#### [本文]
一次試験のライティングは、200~240単語の英作文です。その回によって問題は様々ですが、国際問題や社会問題が多く取り上げられている印象です。私が受験した2020年度第3回のトピックは、

Agree or disagree: Globalization is a positive force in today's world

という、比較的オーソドックスなものでした。

 

ライティングは、内容・構成・語い・文法の4項目がそれぞれ8点満点で採点され、英検CSEスコアへと換算されます。以下が、私のライティングの得点と英検CSEスコアです。

 

  内容: 5点/8点

  構成: 7点/8点

  語い: 6点/8点

  文法: 7点/8点

  技能別得点数: 25点/32点

  英検CSEスコア: 675点/850点満点

 

リーディング+ライティングの試験時間100分間のうち、ライティングに最低25分は残しておくことが望ましいです。私もそのタイムスケジュールで練習を重ねていたのですが、長文読解に時間がかかり、ライティングに15分しか割くことができませんでした。英検準1級ではかなり時間が余り、問題用紙にライティングで記載した内容を書き写す余裕すらありましたが、英検1級は本当にギリギリでした。

 

再現答案を書く時間がなかったため、どのような内容のエッセイを書いたのかあまり覚えていないのですが、私の問題用紙の余白には、「No、①Pandemic→rapidly、②Forgetting nationalism、③Blindly accept」というメモ書きが残されていました。おそらく、disagreeの結論をとり、①グローバリゼーション下では今回のようなパンデミックが瞬く間に世界中へ広がってしまう、②愛国心を失ってしまう、③他国がやっていることを盲目的に真似してしまう、という3つの理由付けを挙げたのでしょう。

#### [指示]
英検1級のライティングについての本文の、「一次試験のライティングは、2」から「という、比較的オーソドックスなものでした。」までの部分を、「社会問題」を「環境問題」に入れ替えて書いてください。

#### [記録の抜粋]
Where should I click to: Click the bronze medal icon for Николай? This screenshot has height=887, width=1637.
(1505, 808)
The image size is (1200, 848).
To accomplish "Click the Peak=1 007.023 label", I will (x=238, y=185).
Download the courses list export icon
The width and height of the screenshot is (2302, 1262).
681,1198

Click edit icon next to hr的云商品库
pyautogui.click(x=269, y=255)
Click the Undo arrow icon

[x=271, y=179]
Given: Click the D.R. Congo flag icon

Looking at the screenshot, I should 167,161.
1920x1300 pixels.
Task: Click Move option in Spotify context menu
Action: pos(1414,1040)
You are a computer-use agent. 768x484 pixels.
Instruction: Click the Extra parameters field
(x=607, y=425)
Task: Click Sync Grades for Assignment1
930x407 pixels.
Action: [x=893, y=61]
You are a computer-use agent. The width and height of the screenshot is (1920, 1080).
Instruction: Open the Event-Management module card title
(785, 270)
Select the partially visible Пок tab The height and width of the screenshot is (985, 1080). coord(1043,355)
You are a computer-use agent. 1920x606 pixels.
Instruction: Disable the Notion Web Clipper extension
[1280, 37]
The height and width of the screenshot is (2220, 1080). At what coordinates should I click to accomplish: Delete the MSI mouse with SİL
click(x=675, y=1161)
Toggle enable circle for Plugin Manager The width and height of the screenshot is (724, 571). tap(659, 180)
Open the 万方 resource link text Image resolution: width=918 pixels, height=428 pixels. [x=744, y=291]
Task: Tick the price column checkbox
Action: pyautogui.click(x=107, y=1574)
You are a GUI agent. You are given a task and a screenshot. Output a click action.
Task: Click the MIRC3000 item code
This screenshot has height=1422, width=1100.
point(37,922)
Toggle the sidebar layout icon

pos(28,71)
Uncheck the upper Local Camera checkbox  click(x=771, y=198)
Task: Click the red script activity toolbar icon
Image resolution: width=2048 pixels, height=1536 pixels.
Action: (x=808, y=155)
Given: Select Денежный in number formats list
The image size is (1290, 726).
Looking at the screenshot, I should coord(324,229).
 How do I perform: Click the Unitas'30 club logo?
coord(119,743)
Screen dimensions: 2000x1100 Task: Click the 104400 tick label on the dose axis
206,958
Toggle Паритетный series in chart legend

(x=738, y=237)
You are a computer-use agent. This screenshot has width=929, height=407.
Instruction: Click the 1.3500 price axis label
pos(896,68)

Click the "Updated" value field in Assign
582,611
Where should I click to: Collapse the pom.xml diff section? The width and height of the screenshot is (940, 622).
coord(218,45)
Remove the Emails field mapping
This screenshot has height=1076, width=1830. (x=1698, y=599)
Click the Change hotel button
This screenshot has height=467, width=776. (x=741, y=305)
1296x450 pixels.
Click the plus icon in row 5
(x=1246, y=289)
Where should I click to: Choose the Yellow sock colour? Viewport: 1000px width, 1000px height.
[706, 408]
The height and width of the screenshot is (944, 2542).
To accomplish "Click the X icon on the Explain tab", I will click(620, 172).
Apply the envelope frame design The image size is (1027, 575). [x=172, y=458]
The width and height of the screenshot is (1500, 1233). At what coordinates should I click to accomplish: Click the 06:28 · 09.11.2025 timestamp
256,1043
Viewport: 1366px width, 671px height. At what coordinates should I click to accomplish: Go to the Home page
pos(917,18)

#### [正解]
一次試験のライティングは、200~240単語の英作文です。その回によって問題は様々ですが、国際問題や環境問題が多く取り上げられている印象です。私が受験した2020年度第3回のトピックは、

Agree or disagree: Globalization is a positive force in today's world

という、比較的オーソドックスなものでした。